In a pair of letters sent last week, the representatives said Kaiser has canceled “large numbers” of behavioral health appointments since workers began striking in October, and warned the reduction in services was having an adverse impact on patient care.
The representatives pushed Kaiser to resume efforts to negotiate a contract. Labor and management have not met at the bargaining table in more than seven weeks. As of Monday, no bargaining sessions were scheduled for this week, according to a spokesperson for the National Union of Healthcare Workers, which is representing the employees.
Dive Insight:
The workers are seeking seven hours per week from Kaiser to perform patient duties such as preparing treatment plans or making notes, in addition to changes to their pension plans and pay. Employees say increased preparation time could help prevent clinician burnout and turnover.
“I’m back-to-back all day in appointments,” said Kassaundra Gutierrez-Thompson, a licensed social worker at Kaiser, in an October statement from NUHW. “I have about three minutes to look at my patients’ charts. That’s not enough. Patients are getting burned out therapists who end up leaving because this isn’t what therapy is supposed to be.”
Kaiser’s current offer awards workers up to six hours per week for preparation, training and planning. The health system has also proposed bumping workers’ pay over four years.
The strike marks the second time in two years that behavioral health workers have walked off the job at Kaiser, forcing the nonprofit giant to implement contingency plans for patient care.
In 2022, 2,000 workers in Northern California took to the picket line for 10 weeks in pursuit of more manageable workloads.
However, regulators accused Kaiser of breaking the law after the health system canceled thousands of follow-up therapy appointments during the strike. California law requires health plans, including Kaiser, to provide timely access to care, including follow-up mental health appointments within 10 days. When a health plan cannot offer such care due to a lack of staff, it must help patients find an appointment.
In 2023, Kaiser was ordered to pay $200 million — including a $50 million fine and a pledge to invest $150 million to improve its behavioral health services — to settle claims it violated the law by canceling tens of thousands of appointments during the strike.

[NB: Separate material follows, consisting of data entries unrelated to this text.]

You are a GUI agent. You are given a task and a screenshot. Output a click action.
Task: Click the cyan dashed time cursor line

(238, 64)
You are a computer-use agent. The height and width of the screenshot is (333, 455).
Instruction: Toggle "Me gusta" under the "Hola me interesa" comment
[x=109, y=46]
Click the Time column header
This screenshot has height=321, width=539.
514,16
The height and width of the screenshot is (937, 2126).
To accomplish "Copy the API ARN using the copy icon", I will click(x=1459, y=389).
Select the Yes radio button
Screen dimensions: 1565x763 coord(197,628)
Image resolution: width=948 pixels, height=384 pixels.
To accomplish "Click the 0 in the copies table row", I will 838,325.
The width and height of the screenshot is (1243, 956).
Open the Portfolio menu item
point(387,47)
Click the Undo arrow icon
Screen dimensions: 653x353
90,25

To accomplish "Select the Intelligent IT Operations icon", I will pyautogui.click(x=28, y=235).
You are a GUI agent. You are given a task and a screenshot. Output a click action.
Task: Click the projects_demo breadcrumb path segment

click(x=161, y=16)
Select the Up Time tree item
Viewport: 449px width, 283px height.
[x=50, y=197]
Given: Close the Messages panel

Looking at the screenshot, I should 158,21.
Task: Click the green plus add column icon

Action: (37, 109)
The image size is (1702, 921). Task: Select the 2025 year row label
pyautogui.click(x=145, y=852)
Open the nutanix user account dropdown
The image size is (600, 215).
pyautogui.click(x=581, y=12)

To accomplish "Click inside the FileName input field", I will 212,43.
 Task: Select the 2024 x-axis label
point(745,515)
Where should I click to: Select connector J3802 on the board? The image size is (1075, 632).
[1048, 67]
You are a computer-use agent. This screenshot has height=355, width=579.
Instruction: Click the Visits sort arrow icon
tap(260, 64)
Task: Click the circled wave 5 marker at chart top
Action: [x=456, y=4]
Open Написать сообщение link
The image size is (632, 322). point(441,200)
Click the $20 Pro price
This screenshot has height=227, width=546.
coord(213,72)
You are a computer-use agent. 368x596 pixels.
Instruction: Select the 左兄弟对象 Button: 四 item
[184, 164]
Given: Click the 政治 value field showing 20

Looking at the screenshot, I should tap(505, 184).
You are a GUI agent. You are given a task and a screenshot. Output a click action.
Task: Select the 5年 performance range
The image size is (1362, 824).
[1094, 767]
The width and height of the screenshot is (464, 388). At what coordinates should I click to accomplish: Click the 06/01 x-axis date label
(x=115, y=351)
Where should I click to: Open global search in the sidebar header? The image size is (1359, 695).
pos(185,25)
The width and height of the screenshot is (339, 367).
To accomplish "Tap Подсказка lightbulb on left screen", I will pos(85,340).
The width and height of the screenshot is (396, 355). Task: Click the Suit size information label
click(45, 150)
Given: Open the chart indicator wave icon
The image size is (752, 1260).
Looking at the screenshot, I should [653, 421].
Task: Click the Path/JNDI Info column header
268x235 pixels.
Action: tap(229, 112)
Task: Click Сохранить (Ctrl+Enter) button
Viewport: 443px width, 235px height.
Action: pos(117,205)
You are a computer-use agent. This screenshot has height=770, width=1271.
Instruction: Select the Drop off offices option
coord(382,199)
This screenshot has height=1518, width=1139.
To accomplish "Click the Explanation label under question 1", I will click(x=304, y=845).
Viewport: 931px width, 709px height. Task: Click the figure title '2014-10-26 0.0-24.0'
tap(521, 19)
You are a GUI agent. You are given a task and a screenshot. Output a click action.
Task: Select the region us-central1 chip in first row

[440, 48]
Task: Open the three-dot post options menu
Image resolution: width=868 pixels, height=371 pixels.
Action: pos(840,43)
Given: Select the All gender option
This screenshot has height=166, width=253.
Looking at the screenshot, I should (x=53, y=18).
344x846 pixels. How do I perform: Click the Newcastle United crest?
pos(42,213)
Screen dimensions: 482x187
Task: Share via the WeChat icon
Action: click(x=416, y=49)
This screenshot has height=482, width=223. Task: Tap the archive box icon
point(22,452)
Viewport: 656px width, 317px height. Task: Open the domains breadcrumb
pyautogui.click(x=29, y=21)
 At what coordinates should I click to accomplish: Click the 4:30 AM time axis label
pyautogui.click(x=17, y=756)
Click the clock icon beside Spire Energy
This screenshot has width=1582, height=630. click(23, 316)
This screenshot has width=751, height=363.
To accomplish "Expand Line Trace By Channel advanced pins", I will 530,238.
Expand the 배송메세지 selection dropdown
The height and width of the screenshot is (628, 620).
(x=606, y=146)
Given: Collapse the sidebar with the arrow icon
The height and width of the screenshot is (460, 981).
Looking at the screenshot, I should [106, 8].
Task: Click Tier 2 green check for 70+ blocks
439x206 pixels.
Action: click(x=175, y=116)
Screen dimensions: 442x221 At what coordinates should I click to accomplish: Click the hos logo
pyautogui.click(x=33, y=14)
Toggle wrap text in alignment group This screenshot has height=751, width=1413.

Now, the NUHW and state officials say that Kaiser is canceling some patient appointments — potentially in violation of state law again.
In a complaint with the Department of Managed Health Care last week, the NUHW alleged Kaiser had “systematically canceled psychotherapy groups for thousands of enrollees across its Southern California region” since October. Canceled groups include intensive outpatient groups for eating disorders, postpartum depression and post-traumatic stress disorder, according to the complaint.
“It is important to note that Kaiser has not ‘postponed’ its psychotherapy groups, but rather canceled them altogether,” the complaint alleged. “This cancellation is not caused by a work stoppage but by Kaiser’s failure to hire sufficient, licensed replacement staff who are trained to facilitate this type of treatment.”
The California DMHC is overseeing Kaiser’s care delivery during the strike. However, lawmakers expressed concerns that Kaiser’s strike contingency plans are insufficient.
“I have seen the strike contingency plan that Kaiser submitted to DMHC, and I am greatly concerned that the plan does not provide sufficient detail regarding Kaiser’s arrangements to prevent widespread appointment cancellations without timely and appropriate replacement services,” the senators wrote. “I have learned that patient appointments are indeed being cancelled at an alarming rate, and that these cancellations are leading to sometimes indefinite delays, or worse, denials of care.”
Kaiser says that care access for most has been minimally disrupted by the strike, in part due to its relationship with an “external network” of care providers.
“Most of our patients currently work with a provider who is not participating in the strike,” the system said in October, estimating approximately 60% of patients who receive mental health and addiction care services work with a non-striking provider. “For those members who usually receive care from a NUHW-represented therapist, we have been proactively reaching out to them to offer alternative options to meet their needs.”
Kaiser did not return a request for comment by press time. However, on Dec. 6 the system said it had scheduled more than 235,000 appointments for members since the strike began.